The uncertainty over the tax treatment of income trusts has mercifully put to rest. Now investors can focus attention on other problems inherent in the products, such as murky accounting issues.
Ottawa put a short-lived scare into many income trust investors late last year when it threatened to pull away the income trust punch bowl by undermining the fundamental tax advantage that trusts enjoy compared with the traditional corporate structure. That storm seems to have passed. But investors would be foolish to assume that other risks to the trust structure have also evaporated.
The income trust phenomenon has attracted its share of critics. Some claim there are trusts on the market that are fundamentally unsustainable, while others simply demand much better disclosure. Regulators have voiced their concerns, too, not least because the products have been very popular with retail investors despite their complexity.
Last August, the Canadian Securities Administrators issued a staff notice highlighting its worries about income trusts’ disclosure of distributable cash. John Hughes, manager of corporate finance at the Ontario Securities Commission in Toronto, says the CSA was moved to put out the notice because, over time, it had begun seeing numerous adjustments added to trusts’ reporting of distributable cash that “were not particularly transparent.” There was also a lack of information about the sustainability of distributable cash — something that’s obviously critical for trust investors, who are presumably buying trusts for their perceived ability to generate yield.
The CSA notice set out its expectations as to the depth and breadth of disclosure that’s necessary to ensure transparency when reporting distributable cash, which is a non-GAAP measure. Since then, Hughes says, the regulator has seen some improvement.
The issue is far from resolved, however. In mid-January, credit-rating agency Standard & Poor’s Corp. published a report highlighting the problems it found through a survey of income funds’ calculation and reporting of distributable cash. S&P hosted a conference call to discuss the issue.
During the call, Kevin Hibbert, director of financial reporting and co-author of the report, noted that there is a perception in the market that income funds “are somehow insulated” from the accounting risks that have afflicted traditional corporations. The view has been fostered, he says, by the fact that high-profile accounting problems exposed in the corporate world have generally been focused on the quality of reported earnings. As income funds’ reporting tends to focus more on cash flow than earnings, investors may be lulled into thinking that they don’t have the same issues.
Not so, says Hibbert: “Income funds are in reality much more similar to their corporate cousins, from a financial reporting risk standpoint, than one might think.
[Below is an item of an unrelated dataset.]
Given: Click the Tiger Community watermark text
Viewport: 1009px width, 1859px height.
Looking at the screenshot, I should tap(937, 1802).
In particular, there’s little consistency in how distributable cash is calculated [or] how it’s reported. And there’s often significant judgment and subjectivity within the cash figures presented. Consequently, the figures may look like cash, sound like cash and may even be located in a cash-flow statement, but may not be indicative of the cash that was generated and available at the time of distribution.”
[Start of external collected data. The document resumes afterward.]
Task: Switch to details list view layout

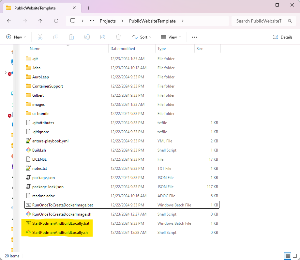Action: (287, 256)
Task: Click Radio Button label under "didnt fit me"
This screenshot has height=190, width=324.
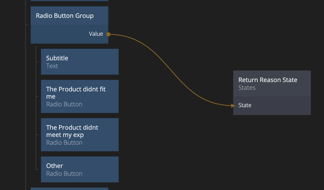Action: (x=64, y=104)
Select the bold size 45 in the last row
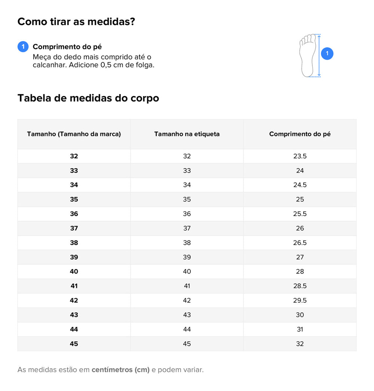Viewport: 374px width, 391px height. point(74,344)
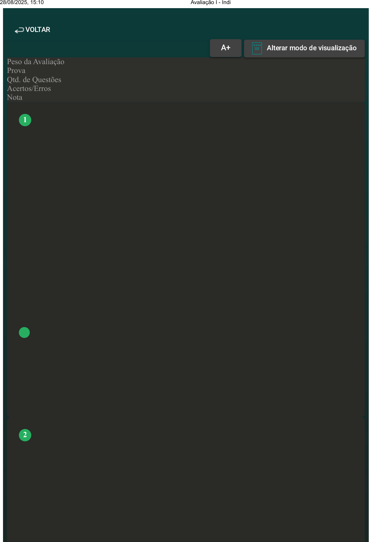Select the green question 1 badge
The image size is (369, 542).
tap(25, 120)
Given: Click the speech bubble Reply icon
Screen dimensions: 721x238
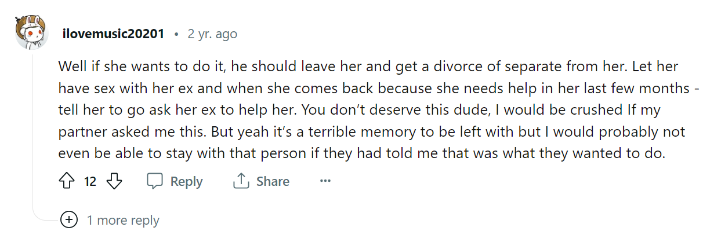Looking at the screenshot, I should pos(155,181).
S&P’s research looked at 40 income trust funds’ financial statements and found wide disparities in what trusts count as distributable cash and how it’s reported. S&P notes that even the basic nomenclature is vastly different. Among the 40 funds, there were 19 names used for distributable cash. It found that 20% of the funds overstated distributable cash and, on average, it was overstated by 22%.
This suggests those funds are financing some portion of their distributions rather than simply generating the cash to pay them.
The fear that income funds are funding their distributions with sources other than the cash generated by operations echoes concerns expressed late last year by forensic accountant Al Rosen in a report he published criticizing the trust sector.
Rosen, head of Toronto-based Accountability Research Corp., says 75% of the 50 largest business trusts are paying distributions that are well in excess of their net income. He says trusts are overvalued by about 28%, largely because many investors don’t understand that some portion of their distributions includes a return of their own capital.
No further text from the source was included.